─── Selected excerpt

COVID-19: Dr Clean Hands
Hydroalcoholic gel is a much sought-after product these days. It was developed by Dr Didier Pittet, infectious disease expert and director of the Infection Control Programme of Geneva University Hospitals (HUG). A pioneer in hospital hygiene, Dr Pittet developed, together with HUG pharmacist William Griffiths, this hydroalcoholic solution which has revolutionised hand disinfection methods in medical settings. Rubbing one's hands with this product is a very simple step that has been adopted worldwide and saves 8 million lives every year.
There was nothing in Dr Pittet's early background to suggest that he would one day make a career in medicine. Born in Geneva in 1957 and brought up in the Christian faith, he could have chosen to become a man of the cloth. But he laid aside thoughts of the ministry and chose a white coat instead. While still in his teens, he grew close to the family doctor, who would become his mentor and encourage him to choose another calling – not to save souls but to heal the sick.
Dr Pittet is now the director of the Infection Control Programme and WHO Collaborating Centre on Patient Safety at the HUG. He has co-authored over 500 scientific publications and has received several national and international awards in his field. In 1998 he was ranked among the top five most influential scientists worldwide. He has taught at some of the world's most prestigious medical institutions.
Dr Clean Hands
Dr Pittet did more than anyone to popularise the slogan 'Clean Hands Save Lives' in the wake of the 2009 H1N1 flu pandemic. He demonstrated that disinfecting one's hands with a hydroalcoholic gel – the chemical formula was developed by HUG pharmacist William Griffiths – is more effective than washing them with soap. This scientific breakthrough, which makes proper hand hygiene possible in poor countries where running water is scarce, is known as the 'Geneva model' in the medical field. The principle is simple: keep hydroalcoholic gel within easy reach of medical staff at all times in patients' rooms and hospital corridors so they can disinfect their hands during and after contact with patients. They can even carry bottles of hydroalcoholic gel in the pockets of their white coats.
The conventional hand-washing method requires you to walk to a washbasin, wash thoroughly, rinse and then dry your hands. It is a time-consuming process, especially because medical staff are expected to wash their hands several times an hour. Keeping hands germ-free with hydroalcoholic gel is not only faster (it takes about 20 seconds) and more convenient than washing them with soap but also has another major advantage: it reduces healthcare-associated infections (hospital infections).

──────

== Task prompt ==
Write out, word for word, the passage of the article on Dr Pittet and hydroalcoholic gel from "The conventional hand-washing" up to and including "infections (hospital infections).".

─── Data section

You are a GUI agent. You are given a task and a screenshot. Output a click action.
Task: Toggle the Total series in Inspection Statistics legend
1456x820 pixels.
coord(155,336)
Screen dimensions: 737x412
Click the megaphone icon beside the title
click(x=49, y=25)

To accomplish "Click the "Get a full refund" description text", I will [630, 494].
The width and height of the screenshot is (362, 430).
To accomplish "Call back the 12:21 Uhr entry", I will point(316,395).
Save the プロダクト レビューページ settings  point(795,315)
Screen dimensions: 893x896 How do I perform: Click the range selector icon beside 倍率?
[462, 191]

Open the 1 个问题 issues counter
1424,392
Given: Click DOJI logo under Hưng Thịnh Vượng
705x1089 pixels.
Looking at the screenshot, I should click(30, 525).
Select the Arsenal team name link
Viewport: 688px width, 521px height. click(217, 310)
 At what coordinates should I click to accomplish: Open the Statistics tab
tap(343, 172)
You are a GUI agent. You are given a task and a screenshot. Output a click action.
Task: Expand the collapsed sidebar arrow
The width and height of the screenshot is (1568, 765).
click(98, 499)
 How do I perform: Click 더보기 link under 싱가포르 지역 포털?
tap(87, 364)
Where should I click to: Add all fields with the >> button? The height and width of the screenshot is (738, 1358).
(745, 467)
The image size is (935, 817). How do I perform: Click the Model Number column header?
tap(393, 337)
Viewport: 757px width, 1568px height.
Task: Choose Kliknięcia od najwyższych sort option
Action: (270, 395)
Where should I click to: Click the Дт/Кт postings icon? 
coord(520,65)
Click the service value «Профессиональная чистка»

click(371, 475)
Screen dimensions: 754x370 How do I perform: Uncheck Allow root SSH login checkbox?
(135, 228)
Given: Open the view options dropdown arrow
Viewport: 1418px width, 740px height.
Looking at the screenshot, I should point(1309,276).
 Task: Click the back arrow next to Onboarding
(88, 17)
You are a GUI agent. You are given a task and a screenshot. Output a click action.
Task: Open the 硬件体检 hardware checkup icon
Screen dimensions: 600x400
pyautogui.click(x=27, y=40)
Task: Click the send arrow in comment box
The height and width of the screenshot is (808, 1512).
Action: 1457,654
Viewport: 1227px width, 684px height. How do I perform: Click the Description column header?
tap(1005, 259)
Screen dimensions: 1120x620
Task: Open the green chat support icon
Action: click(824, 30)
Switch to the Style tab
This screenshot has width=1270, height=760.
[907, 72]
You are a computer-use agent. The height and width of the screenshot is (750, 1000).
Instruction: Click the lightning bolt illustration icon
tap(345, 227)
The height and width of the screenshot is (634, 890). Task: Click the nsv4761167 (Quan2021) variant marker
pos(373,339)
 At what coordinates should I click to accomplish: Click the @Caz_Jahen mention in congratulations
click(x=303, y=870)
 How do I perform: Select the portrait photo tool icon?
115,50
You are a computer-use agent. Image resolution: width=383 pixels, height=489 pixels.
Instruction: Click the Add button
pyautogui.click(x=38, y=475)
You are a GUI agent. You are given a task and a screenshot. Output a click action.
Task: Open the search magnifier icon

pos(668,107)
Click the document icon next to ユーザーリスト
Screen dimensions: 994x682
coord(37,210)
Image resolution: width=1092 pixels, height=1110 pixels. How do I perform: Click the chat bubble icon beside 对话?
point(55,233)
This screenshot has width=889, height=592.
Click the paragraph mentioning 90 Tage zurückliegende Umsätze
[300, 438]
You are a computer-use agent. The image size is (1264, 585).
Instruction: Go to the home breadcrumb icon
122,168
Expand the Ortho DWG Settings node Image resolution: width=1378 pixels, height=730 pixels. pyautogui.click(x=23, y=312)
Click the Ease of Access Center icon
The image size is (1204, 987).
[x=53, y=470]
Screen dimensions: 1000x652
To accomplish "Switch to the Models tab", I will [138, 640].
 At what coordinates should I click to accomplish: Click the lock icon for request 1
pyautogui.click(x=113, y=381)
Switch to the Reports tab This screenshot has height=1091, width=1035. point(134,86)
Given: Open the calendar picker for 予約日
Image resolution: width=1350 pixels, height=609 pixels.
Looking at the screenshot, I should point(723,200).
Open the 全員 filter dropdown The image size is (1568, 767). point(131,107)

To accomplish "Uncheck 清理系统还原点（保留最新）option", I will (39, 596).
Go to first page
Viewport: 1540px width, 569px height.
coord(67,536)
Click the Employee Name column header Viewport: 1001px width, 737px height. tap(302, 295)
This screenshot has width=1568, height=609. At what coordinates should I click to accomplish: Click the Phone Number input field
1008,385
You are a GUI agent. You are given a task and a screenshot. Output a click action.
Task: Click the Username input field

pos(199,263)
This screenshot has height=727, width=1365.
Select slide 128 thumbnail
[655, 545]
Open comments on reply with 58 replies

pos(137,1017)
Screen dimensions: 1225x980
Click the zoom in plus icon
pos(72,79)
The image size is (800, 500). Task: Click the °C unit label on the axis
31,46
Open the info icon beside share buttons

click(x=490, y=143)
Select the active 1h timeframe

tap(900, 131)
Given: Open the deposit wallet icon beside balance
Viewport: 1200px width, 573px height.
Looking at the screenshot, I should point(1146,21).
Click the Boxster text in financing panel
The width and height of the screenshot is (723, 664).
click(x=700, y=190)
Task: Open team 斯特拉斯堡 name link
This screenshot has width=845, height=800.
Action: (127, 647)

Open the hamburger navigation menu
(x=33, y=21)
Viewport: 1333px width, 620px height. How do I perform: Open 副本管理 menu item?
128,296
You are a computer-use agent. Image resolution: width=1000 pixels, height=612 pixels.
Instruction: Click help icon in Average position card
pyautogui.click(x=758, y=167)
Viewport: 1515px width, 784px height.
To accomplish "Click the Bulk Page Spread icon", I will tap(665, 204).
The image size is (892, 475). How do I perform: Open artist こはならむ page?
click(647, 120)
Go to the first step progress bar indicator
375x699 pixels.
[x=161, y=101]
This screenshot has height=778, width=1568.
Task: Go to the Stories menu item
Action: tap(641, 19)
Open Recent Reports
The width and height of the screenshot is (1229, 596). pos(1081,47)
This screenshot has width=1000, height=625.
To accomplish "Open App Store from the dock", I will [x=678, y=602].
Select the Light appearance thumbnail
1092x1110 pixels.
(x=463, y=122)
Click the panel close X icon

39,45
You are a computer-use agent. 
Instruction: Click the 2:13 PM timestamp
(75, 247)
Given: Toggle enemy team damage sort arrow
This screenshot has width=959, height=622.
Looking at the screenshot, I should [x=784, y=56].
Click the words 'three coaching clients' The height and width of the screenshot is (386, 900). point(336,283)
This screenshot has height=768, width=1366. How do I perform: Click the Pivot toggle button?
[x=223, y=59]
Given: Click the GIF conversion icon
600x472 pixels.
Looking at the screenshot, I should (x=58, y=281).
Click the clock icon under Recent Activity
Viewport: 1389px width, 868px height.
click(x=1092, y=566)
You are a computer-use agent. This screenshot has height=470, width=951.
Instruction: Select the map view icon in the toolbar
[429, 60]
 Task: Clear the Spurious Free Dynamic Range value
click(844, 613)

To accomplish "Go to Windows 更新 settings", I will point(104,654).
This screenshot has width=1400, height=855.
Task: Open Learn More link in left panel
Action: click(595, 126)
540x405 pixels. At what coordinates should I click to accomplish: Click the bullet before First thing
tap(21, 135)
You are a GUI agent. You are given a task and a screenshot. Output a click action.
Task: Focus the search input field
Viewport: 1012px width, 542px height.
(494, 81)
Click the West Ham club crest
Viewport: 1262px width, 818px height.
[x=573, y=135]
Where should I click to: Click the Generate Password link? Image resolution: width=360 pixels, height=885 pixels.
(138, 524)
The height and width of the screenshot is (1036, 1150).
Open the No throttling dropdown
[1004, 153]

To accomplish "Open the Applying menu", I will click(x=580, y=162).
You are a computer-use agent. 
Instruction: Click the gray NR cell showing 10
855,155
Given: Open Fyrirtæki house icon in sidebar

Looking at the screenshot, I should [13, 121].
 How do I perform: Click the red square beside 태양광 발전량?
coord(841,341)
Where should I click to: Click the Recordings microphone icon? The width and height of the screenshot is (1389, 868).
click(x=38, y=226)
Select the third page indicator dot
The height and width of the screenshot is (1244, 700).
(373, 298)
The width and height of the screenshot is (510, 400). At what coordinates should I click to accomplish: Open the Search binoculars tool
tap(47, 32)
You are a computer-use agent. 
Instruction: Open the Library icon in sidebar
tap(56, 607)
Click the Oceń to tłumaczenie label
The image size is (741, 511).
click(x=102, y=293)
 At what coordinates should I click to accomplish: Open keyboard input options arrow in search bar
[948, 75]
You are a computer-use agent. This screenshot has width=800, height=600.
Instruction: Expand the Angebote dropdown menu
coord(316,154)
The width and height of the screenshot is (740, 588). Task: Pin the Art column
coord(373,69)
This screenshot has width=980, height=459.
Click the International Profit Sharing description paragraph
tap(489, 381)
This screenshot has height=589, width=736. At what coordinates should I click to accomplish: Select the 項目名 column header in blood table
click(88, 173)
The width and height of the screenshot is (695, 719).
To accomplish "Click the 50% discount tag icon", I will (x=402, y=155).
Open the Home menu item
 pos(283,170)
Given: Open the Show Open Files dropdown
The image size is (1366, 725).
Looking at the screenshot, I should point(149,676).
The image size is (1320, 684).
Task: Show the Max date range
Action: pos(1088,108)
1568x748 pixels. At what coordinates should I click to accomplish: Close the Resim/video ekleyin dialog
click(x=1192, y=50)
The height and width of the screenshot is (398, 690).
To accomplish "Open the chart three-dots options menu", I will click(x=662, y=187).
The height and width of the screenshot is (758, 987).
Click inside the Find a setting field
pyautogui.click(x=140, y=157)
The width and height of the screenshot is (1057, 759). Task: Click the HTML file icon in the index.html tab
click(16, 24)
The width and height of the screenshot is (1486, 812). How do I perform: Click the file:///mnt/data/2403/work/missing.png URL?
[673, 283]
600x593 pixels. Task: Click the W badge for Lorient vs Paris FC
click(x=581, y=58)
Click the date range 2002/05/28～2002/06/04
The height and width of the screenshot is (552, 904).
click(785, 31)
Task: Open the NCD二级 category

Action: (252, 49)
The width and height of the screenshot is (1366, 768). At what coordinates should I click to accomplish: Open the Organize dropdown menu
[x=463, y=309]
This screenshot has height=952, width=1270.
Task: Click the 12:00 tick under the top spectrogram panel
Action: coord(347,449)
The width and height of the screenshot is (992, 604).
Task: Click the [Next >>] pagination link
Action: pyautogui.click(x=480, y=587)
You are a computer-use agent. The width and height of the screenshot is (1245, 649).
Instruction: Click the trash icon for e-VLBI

──────

== Completed task ==
The conventional hand-washing method requires you to walk to a washbasin, wash thoroughly, rinse and then dry your hands. It is a time-consuming process, especially because medical staff are expected to wash their hands several times an hour. Keeping hands germ-free with hydroalcoholic gel is not only faster (it takes about 20 seconds) and more convenient than washing them with soap but also has another major advantage: it reduces healthcare-associated infections (hospital infections).